In [None]:
import numpy as np
import scipy.integrate as integrate
import os
import pandas

import random
import scipy.stats

import seaborn as sns
from tqdm import tqdm_notebook as tqdm
import matplotlib. pyplot as plt

import seaborn as sns

import matplotlib as mpl

# Introduction

In the main text (see **SUPLEMENTARY INFORMATION, E**), we show that the distribution of the time $t$ to see one among $N$ CTLs hitting the spheroid is exponentially distributed. Working backwards from there, we can infer the hitting rate $\lambda_{in}$ and the leaving rate  $\lambda_{out}$.

# Global arrival and leaving statistics

## Getting the arrival and leaving probabilities

In [None]:
def get_statistics_single_well(single_well_frame):
    
    '''
    
    Prepare the statistics table for a single well.

    
    '''
        
    single_well_frame['dN'] = single_well_frame['N contact'].shift(-1) - single_well_frame['N contact']
    single_well_frame['dt'] = single_well_frame['time'].shift(-1) - single_well_frame['time']
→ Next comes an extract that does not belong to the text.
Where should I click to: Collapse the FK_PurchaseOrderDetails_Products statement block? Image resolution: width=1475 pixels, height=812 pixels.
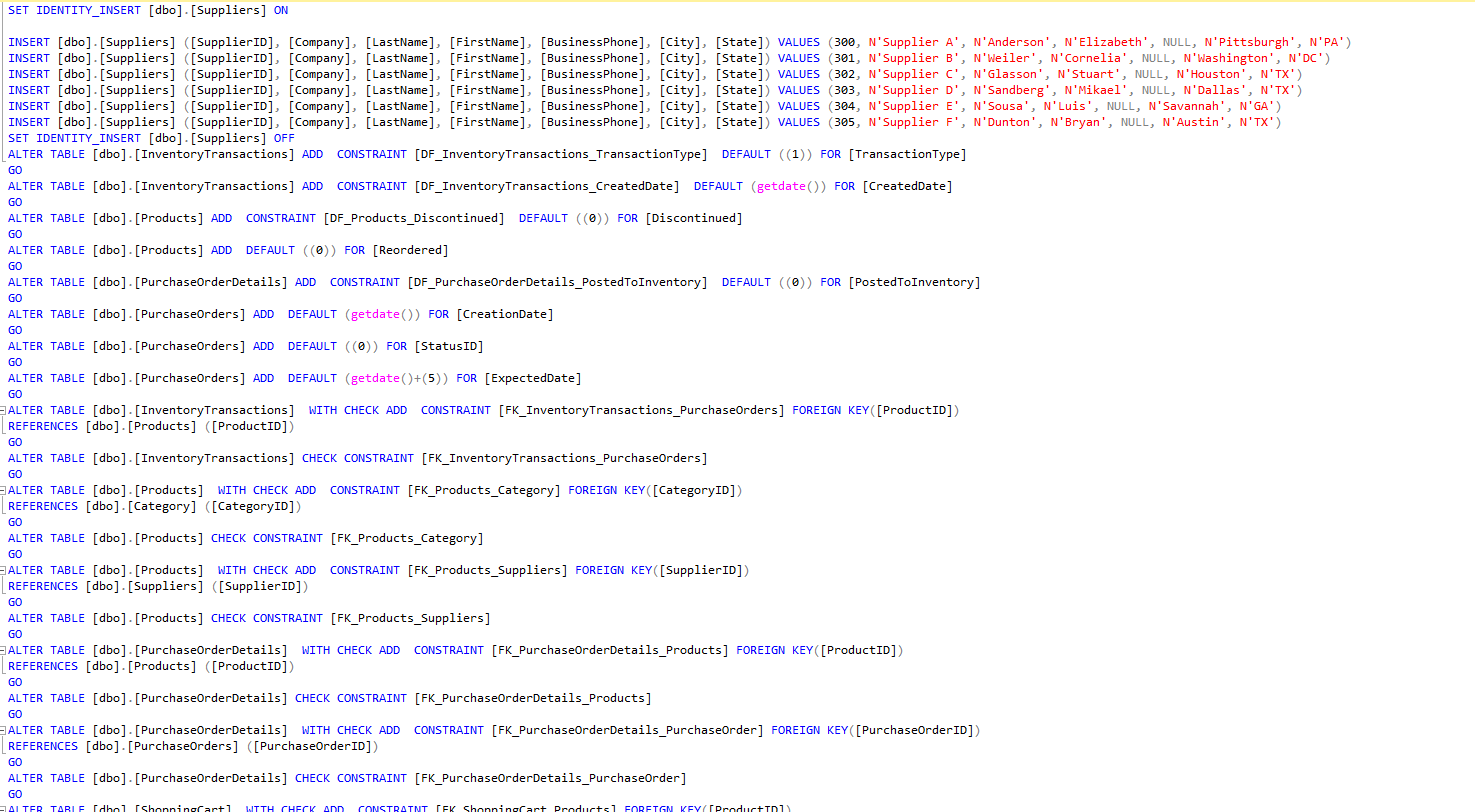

    return single_well_frame

def running_mean(x, N):
    cumsum = np.cumsum(np.insert(x.values, 0, 0)) 
    return ((cumsum[N:] - cumsum[:-N]) / float(N)).astype(int)

def get_statistics(data_frame):
    
    '''
    
    Prepare the statistics table.

    
    '''
    
    for ID in data_frame['ID'].unique():
        
        loc_frame = data_frame[data_frame['ID'] == ID]
        stat_frame = get_statistics_single_well(loc_frame)
        data_frame.loc[data_frame['ID'] == ID, 'dN'] = stat_frame['dN']
        data_frame.loc[data_frame['ID'] == ID, 'dt'] = stat_frame['dt']
        data_frame.loc[data_frame['ID'] == ID, 'N'] = stat_frame['N'].max()
        data_frame.loc[data_frame['ID'] == ID, 'N gel'] = stat_frame['N'].max() - loc_frame['N contact']
        
    return data_frame[['ID', 'frame', 'time', 'N', 'N contact', 'N gel', 'dN', 'dt']]



In [None]:
def get_probability_arrival(AnalysisFrame):
    
    '''
    
    Calculate the probability of hitting the spheroid as a function
    of the number of CTLs in the gel.
    
    Enter:
     - AnalysisFrame: pandas.Dataframe
     
     Returns:
      - properties: pandas.DataFrame object where each line corresponds
        to a given number of CTLs.

    
    '''
    
    stats_frame = get_statistics(AnalysisFrame)
    stats_frame = stats_frame.dropna()

    stats_frame['ID_time'] = stats_frame['ID'] + ' : ' + stats_frame['frame'].astype(int).astype(str)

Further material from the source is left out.